- Opening Delimiter -

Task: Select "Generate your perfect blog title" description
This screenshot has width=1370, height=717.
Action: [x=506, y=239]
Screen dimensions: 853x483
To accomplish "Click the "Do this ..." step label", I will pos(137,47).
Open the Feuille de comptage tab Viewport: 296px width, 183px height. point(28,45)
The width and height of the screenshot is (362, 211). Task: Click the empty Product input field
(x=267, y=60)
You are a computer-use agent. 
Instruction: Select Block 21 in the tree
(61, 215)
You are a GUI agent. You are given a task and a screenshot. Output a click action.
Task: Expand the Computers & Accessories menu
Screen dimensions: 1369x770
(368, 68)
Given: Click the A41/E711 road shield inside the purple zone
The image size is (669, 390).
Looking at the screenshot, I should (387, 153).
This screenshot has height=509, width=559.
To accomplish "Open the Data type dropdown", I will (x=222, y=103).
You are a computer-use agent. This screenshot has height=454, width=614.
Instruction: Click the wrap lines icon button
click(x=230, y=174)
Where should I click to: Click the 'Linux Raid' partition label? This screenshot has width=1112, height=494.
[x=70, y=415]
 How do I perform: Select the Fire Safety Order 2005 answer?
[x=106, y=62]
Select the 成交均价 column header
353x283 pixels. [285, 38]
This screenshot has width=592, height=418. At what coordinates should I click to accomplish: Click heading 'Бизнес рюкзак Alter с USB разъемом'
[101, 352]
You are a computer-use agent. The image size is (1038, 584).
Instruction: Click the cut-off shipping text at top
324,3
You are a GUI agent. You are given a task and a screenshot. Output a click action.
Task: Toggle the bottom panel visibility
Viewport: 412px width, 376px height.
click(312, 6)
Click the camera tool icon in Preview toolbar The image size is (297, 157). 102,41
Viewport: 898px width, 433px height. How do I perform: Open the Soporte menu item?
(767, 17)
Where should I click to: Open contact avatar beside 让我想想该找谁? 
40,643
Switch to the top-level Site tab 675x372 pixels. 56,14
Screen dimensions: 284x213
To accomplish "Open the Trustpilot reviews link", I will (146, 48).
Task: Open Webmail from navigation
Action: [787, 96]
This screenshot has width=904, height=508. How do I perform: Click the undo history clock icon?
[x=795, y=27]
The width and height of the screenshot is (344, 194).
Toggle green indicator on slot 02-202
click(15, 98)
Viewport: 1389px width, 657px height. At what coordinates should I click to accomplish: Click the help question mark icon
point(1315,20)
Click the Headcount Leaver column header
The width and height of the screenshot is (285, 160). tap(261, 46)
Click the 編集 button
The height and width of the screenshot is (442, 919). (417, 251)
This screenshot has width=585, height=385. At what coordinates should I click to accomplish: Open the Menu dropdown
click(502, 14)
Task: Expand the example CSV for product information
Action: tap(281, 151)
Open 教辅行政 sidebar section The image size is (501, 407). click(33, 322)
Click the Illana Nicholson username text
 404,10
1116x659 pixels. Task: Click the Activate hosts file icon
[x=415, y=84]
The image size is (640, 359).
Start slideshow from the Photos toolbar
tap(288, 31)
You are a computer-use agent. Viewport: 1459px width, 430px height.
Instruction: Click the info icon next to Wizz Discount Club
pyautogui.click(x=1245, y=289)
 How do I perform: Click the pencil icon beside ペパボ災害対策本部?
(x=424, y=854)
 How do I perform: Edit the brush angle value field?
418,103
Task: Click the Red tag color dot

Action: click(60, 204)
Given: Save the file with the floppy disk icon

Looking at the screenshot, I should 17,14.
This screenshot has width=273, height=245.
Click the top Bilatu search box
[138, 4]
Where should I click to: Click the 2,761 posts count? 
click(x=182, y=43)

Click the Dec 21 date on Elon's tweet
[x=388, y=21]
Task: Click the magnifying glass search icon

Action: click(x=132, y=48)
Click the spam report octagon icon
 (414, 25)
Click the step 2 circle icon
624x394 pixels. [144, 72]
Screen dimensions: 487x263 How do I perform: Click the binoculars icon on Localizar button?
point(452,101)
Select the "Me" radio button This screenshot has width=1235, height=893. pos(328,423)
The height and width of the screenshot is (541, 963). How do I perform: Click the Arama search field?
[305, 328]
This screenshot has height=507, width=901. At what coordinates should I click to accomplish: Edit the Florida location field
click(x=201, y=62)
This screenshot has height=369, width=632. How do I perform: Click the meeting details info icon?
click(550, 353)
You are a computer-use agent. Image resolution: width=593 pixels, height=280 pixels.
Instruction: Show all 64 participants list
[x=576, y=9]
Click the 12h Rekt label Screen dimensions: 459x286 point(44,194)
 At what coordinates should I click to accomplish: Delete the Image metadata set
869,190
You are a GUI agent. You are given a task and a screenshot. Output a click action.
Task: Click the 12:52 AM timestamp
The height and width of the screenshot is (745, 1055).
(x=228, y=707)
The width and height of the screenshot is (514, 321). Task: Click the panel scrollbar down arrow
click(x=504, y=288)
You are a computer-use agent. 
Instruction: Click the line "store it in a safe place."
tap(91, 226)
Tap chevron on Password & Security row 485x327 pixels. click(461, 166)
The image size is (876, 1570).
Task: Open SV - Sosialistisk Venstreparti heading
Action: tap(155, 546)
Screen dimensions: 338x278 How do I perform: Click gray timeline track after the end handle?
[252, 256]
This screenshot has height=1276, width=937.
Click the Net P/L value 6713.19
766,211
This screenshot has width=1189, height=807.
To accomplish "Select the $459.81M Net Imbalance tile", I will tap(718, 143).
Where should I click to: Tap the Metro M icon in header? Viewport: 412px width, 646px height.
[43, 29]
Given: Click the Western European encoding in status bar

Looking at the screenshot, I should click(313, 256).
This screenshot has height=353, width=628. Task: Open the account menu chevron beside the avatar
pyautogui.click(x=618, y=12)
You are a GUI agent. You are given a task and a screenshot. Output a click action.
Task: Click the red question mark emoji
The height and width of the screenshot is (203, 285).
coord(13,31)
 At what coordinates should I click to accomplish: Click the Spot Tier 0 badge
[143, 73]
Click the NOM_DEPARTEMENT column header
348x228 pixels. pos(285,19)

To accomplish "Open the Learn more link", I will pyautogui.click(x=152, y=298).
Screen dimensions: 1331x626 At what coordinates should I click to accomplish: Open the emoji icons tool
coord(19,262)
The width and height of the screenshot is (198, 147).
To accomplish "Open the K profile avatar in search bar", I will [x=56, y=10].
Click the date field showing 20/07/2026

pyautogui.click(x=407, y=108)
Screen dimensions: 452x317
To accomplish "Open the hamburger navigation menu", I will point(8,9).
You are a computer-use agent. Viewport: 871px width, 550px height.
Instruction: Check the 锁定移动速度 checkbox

- Closing Delimiter -

The reply should consist of all the records, repeated exactly.

ANSWER BOX →
Task: Select "Generate your perfect blog title" description
This screenshot has width=1370, height=717.
Action: [x=506, y=239]
Screen dimensions: 853x483
To accomplish "Click the "Do this ..." step label", I will pos(137,47).
Open the Feuille de comptage tab Viewport: 296px width, 183px height. point(28,45)
The width and height of the screenshot is (362, 211). Task: Click the empty Product input field
(x=267, y=60)
You are a computer-use agent. 
Instruction: Select Block 21 in the tree
(61, 215)
You are a GUI agent. You are given a task and a screenshot. Output a click action.
Task: Expand the Computers & Accessories menu
Screen dimensions: 1369x770
(368, 68)
Given: Click the A41/E711 road shield inside the purple zone
The image size is (669, 390).
Looking at the screenshot, I should (387, 153).
This screenshot has height=509, width=559.
To accomplish "Open the Data type dropdown", I will (x=222, y=103).
You are a computer-use agent. This screenshot has height=454, width=614.
Instruction: Click the wrap lines icon button
click(x=230, y=174)
Where should I click to: Click the 'Linux Raid' partition label? This screenshot has width=1112, height=494.
[x=70, y=415]
 How do I perform: Select the Fire Safety Order 2005 answer?
[x=106, y=62]
Select the 成交均价 column header
353x283 pixels. [285, 38]
This screenshot has width=592, height=418. At what coordinates should I click to accomplish: Click heading 'Бизнес рюкзак Alter с USB разъемом'
[101, 352]
You are a computer-use agent. The image size is (1038, 584).
Instruction: Click the cut-off shipping text at top
324,3
You are a GUI agent. You are given a task and a screenshot. Output a click action.
Task: Toggle the bottom panel visibility
Viewport: 412px width, 376px height.
click(312, 6)
Click the camera tool icon in Preview toolbar The image size is (297, 157). 102,41
Viewport: 898px width, 433px height. How do I perform: Open the Soporte menu item?
(767, 17)
Where should I click to: Open contact avatar beside 让我想想该找谁? 
40,643
Switch to the top-level Site tab 675x372 pixels. 56,14
Screen dimensions: 284x213
To accomplish "Open the Trustpilot reviews link", I will (146, 48).
Task: Open Webmail from navigation
Action: [787, 96]
This screenshot has width=904, height=508. How do I perform: Click the undo history clock icon?
[x=795, y=27]
The width and height of the screenshot is (344, 194).
Toggle green indicator on slot 02-202
click(15, 98)
Viewport: 1389px width, 657px height. At what coordinates should I click to accomplish: Click the help question mark icon
point(1315,20)
Click the Headcount Leaver column header
The width and height of the screenshot is (285, 160). tap(261, 46)
Click the 編集 button
The height and width of the screenshot is (442, 919). (417, 251)
This screenshot has width=585, height=385. At what coordinates should I click to accomplish: Open the Menu dropdown
click(502, 14)
Task: Expand the example CSV for product information
Action: tap(281, 151)
Open 教辅行政 sidebar section The image size is (501, 407). click(33, 322)
Click the Illana Nicholson username text
 404,10
1116x659 pixels. Task: Click the Activate hosts file icon
[x=415, y=84]
The image size is (640, 359).
Start slideshow from the Photos toolbar
tap(288, 31)
You are a computer-use agent. Viewport: 1459px width, 430px height.
Instruction: Click the info icon next to Wizz Discount Club
pyautogui.click(x=1245, y=289)
 How do I perform: Click the pencil icon beside ペパボ災害対策本部?
(x=424, y=854)
 How do I perform: Edit the brush angle value field?
418,103
Task: Click the Red tag color dot

Action: click(60, 204)
Given: Save the file with the floppy disk icon

Looking at the screenshot, I should 17,14.
This screenshot has width=273, height=245.
Click the top Bilatu search box
[138, 4]
Where should I click to: Click the 2,761 posts count? 
click(x=182, y=43)

Click the Dec 21 date on Elon's tweet
[x=388, y=21]
Task: Click the magnifying glass search icon

Action: click(x=132, y=48)
Click the spam report octagon icon
 (414, 25)
Click the step 2 circle icon
624x394 pixels. [144, 72]
Screen dimensions: 487x263 How do I perform: Click the binoculars icon on Localizar button?
point(452,101)
Select the "Me" radio button This screenshot has width=1235, height=893. pos(328,423)
The height and width of the screenshot is (541, 963). How do I perform: Click the Arama search field?
[305, 328]
This screenshot has height=507, width=901. At what coordinates should I click to accomplish: Edit the Florida location field
click(x=201, y=62)
This screenshot has height=369, width=632. How do I perform: Click the meeting details info icon?
click(550, 353)
You are a computer-use agent. Image resolution: width=593 pixels, height=280 pixels.
Instruction: Show all 64 participants list
[x=576, y=9]
Click the 12h Rekt label Screen dimensions: 459x286 point(44,194)
 At what coordinates should I click to accomplish: Delete the Image metadata set
869,190
You are a GUI agent. You are given a task and a screenshot. Output a click action.
Task: Click the 12:52 AM timestamp
The height and width of the screenshot is (745, 1055).
(x=228, y=707)
The width and height of the screenshot is (514, 321). Task: Click the panel scrollbar down arrow
click(x=504, y=288)
You are a computer-use agent. 
Instruction: Click the line "store it in a safe place."
tap(91, 226)
Tap chevron on Password & Security row 485x327 pixels. click(461, 166)
The image size is (876, 1570).
Task: Open SV - Sosialistisk Venstreparti heading
Action: tap(155, 546)
Screen dimensions: 338x278 How do I perform: Click gray timeline track after the end handle?
[252, 256]
This screenshot has height=1276, width=937.
Click the Net P/L value 6713.19
766,211
This screenshot has width=1189, height=807.
To accomplish "Select the $459.81M Net Imbalance tile", I will tap(718, 143).
Where should I click to: Tap the Metro M icon in header? Viewport: 412px width, 646px height.
[43, 29]
Given: Click the Western European encoding in status bar

Looking at the screenshot, I should click(313, 256).
This screenshot has height=353, width=628. Task: Open the account menu chevron beside the avatar
pyautogui.click(x=618, y=12)
You are a GUI agent. You are given a task and a screenshot. Output a click action.
Task: Click the red question mark emoji
The height and width of the screenshot is (203, 285).
coord(13,31)
 At what coordinates should I click to accomplish: Click the Spot Tier 0 badge
[143, 73]
Click the NOM_DEPARTEMENT column header
348x228 pixels. pos(285,19)

To accomplish "Open the Learn more link", I will pyautogui.click(x=152, y=298).
Screen dimensions: 1331x626 At what coordinates should I click to accomplish: Open the emoji icons tool
coord(19,262)
The width and height of the screenshot is (198, 147).
To accomplish "Open the K profile avatar in search bar", I will [x=56, y=10].
Click the date field showing 20/07/2026

pyautogui.click(x=407, y=108)
Screen dimensions: 452x317
To accomplish "Open the hamburger navigation menu", I will point(8,9).
You are a computer-use agent. Viewport: 871px width, 550px height.
Instruction: Check the 锁定移动速度 checkbox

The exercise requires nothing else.